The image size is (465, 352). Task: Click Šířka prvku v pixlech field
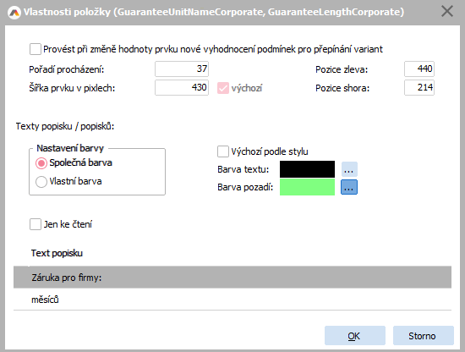click(182, 87)
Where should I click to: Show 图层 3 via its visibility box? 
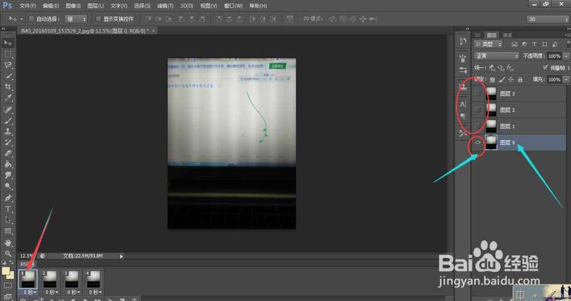click(x=478, y=93)
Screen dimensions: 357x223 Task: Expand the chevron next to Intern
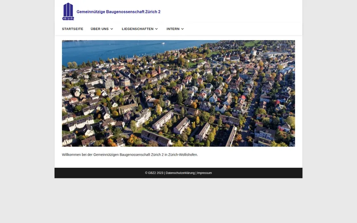point(183,29)
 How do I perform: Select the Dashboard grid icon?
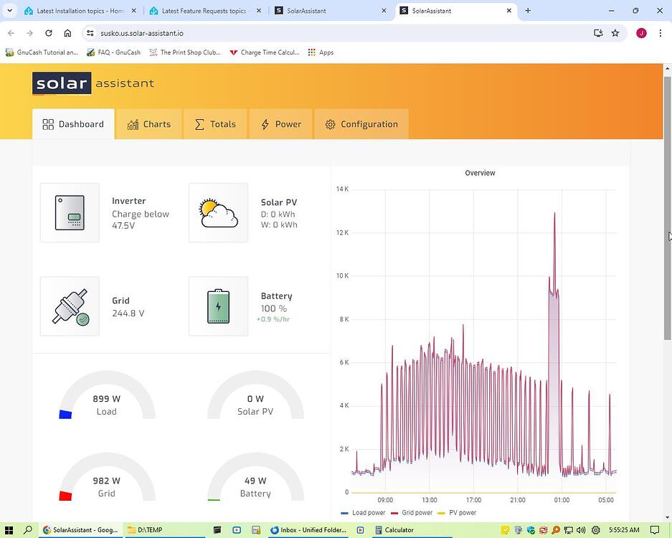click(x=47, y=123)
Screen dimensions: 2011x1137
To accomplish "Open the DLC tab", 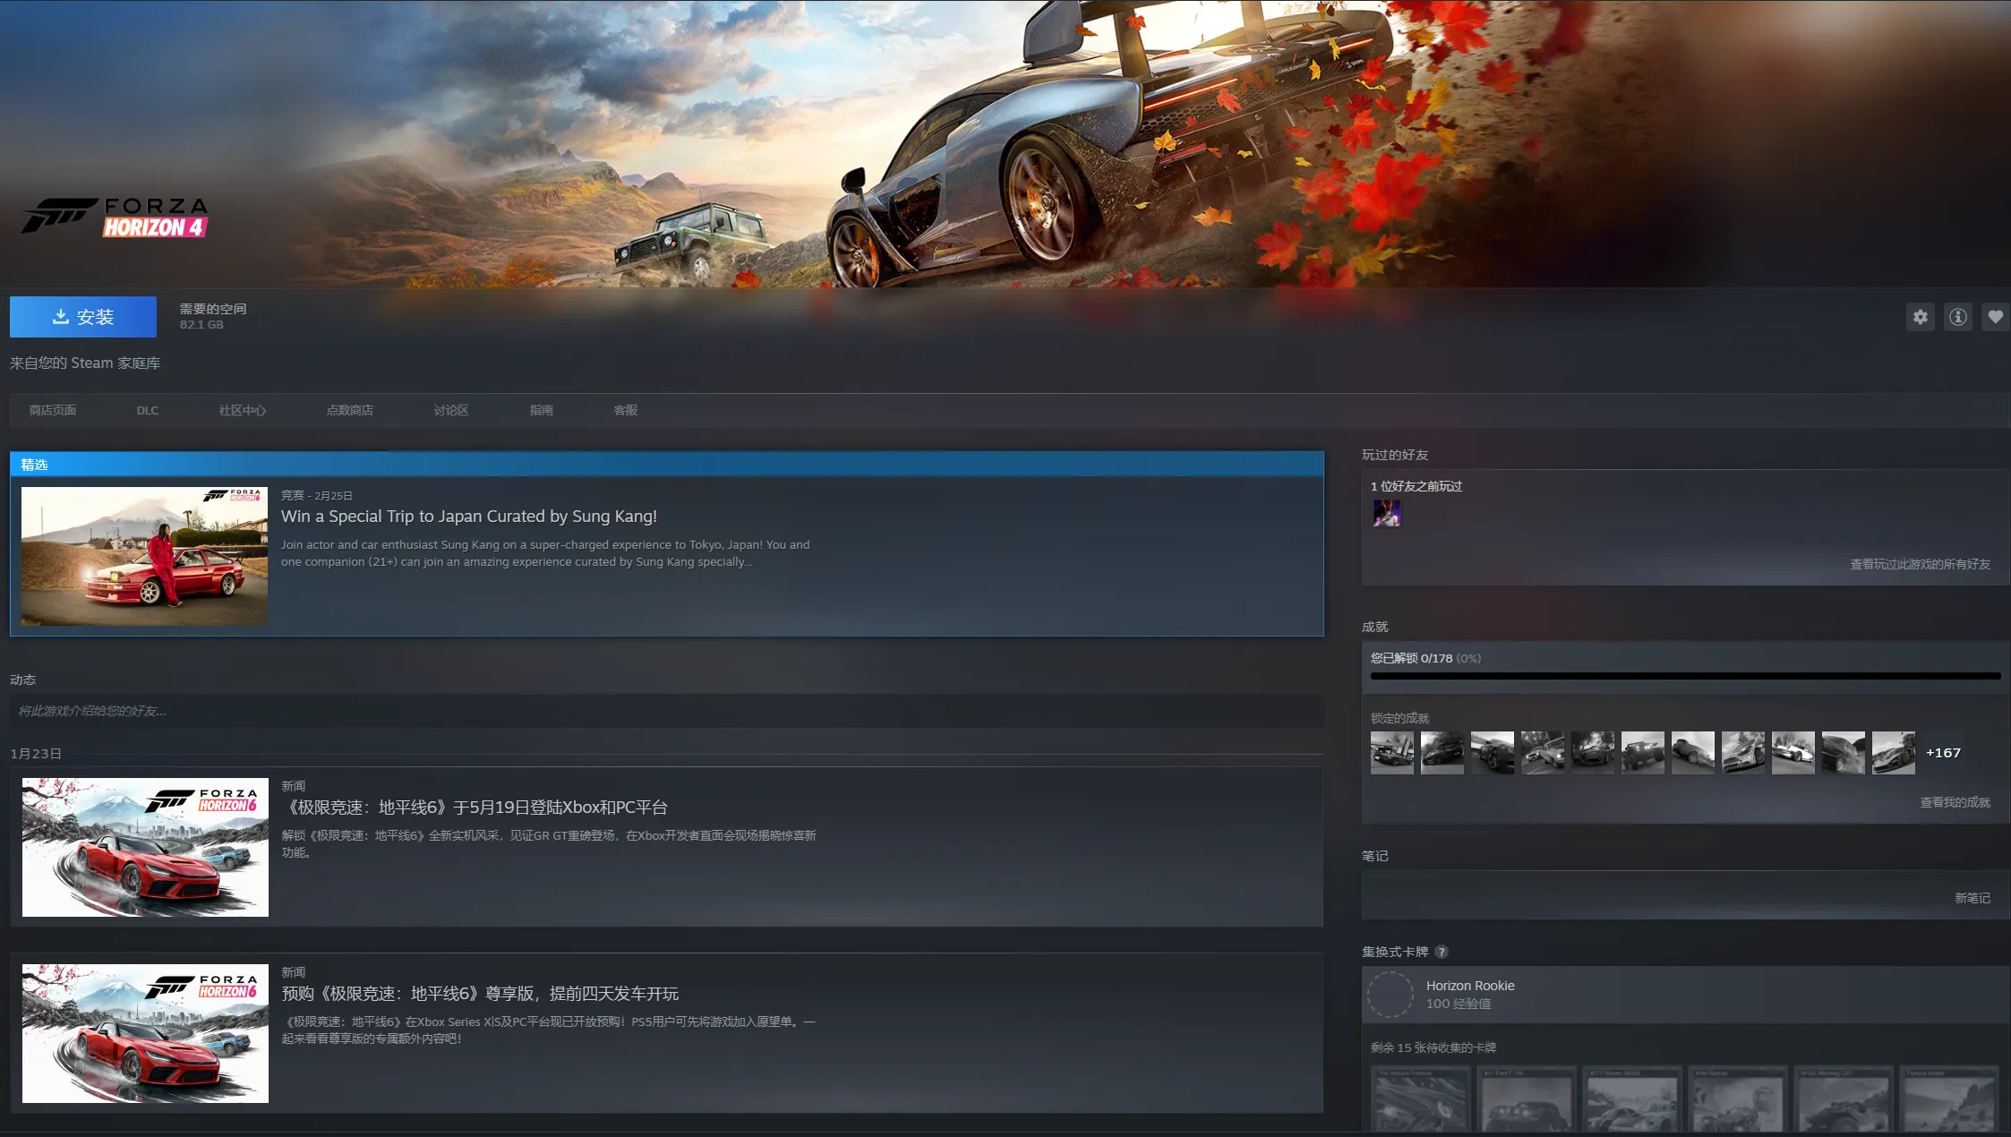I will 148,410.
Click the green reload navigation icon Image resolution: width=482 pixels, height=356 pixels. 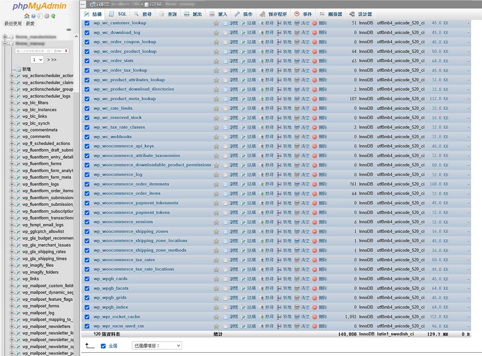point(53,16)
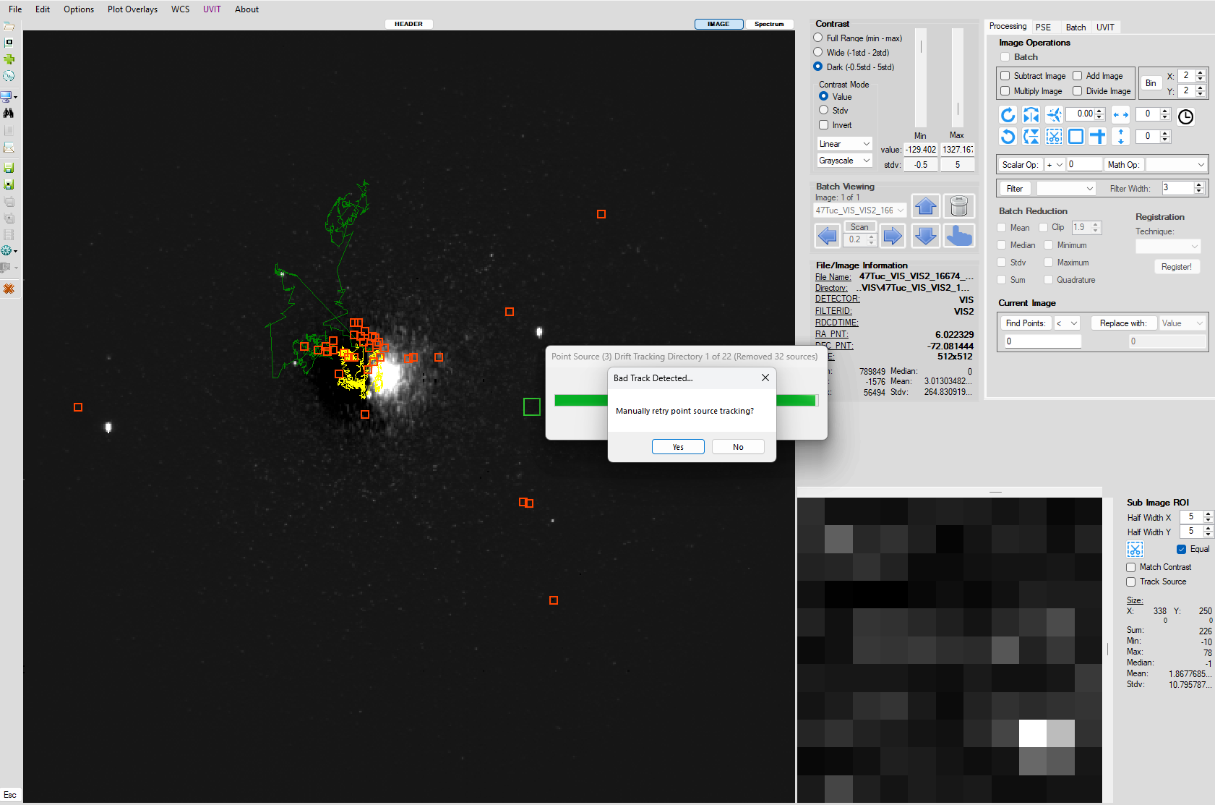
Task: Click the blue pointing hand icon
Action: (958, 236)

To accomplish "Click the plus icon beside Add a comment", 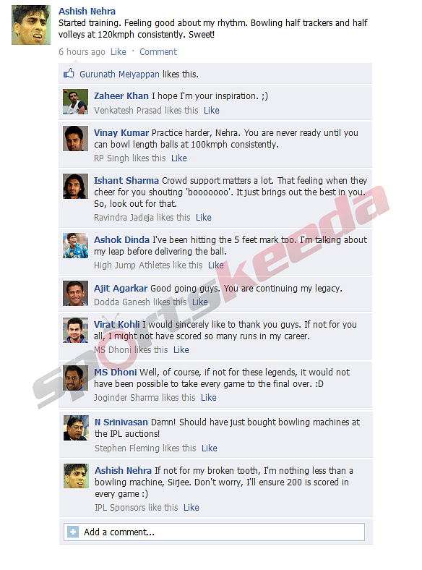I will (x=73, y=532).
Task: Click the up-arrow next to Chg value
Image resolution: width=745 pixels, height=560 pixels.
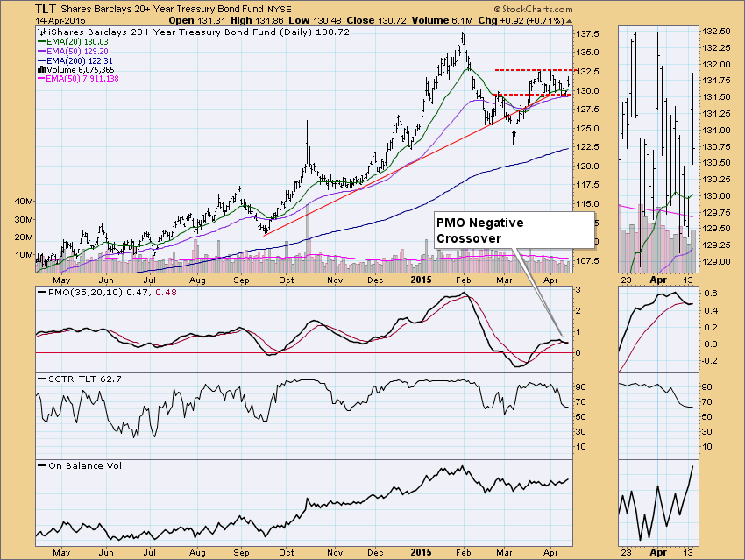Action: (567, 19)
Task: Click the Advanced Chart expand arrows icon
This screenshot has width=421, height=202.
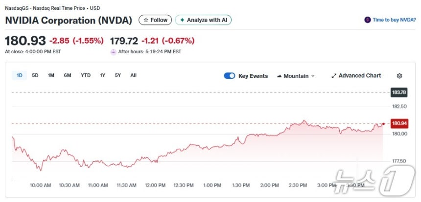Action: tap(334, 76)
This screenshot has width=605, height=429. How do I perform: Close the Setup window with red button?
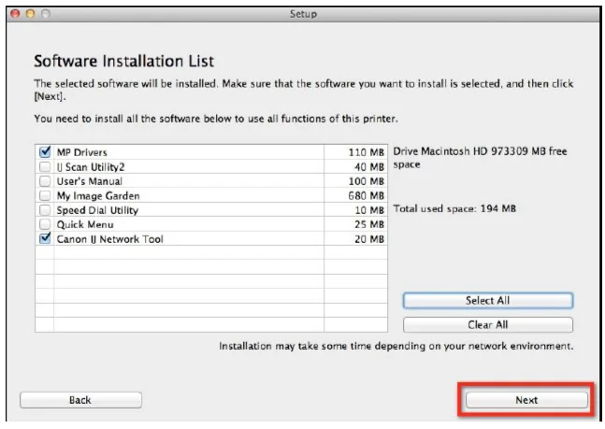coord(10,14)
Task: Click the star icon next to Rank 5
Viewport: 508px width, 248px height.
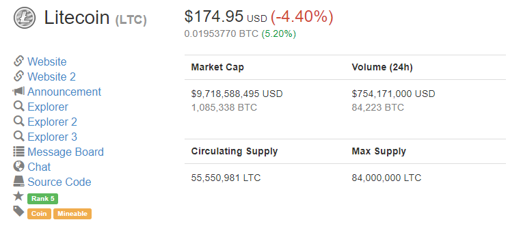Action: coord(18,196)
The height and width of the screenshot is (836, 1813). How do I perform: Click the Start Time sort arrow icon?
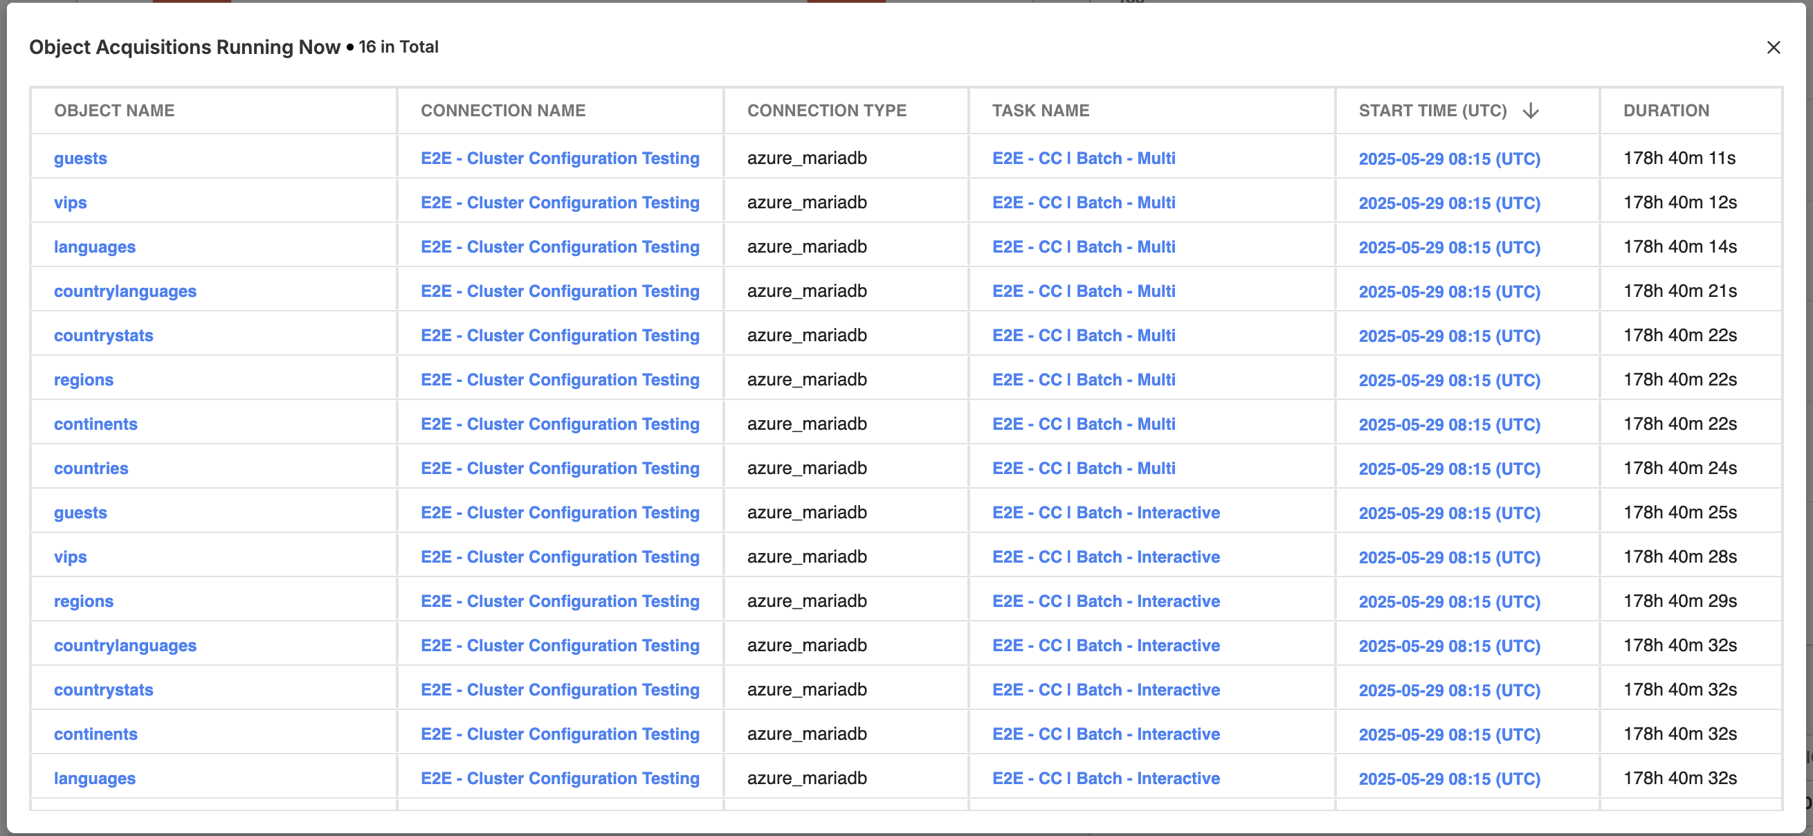[x=1530, y=110]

▶ **YOUR TASK**: Repeat the items from the line containing "This screenshot has width=605, height=429." through the end of the items, both ends included, leaving out the pictures.

▶ **IN RESPONSE**:
This screenshot has width=605, height=429. How do I perform: Close the Setup window with red button?
coord(10,14)
Task: Click the star icon next to Rank 5
Viewport: 508px width, 248px height.
Action: coord(18,196)
The height and width of the screenshot is (836, 1813). How do I perform: Click the Start Time sort arrow icon?
[x=1530, y=110]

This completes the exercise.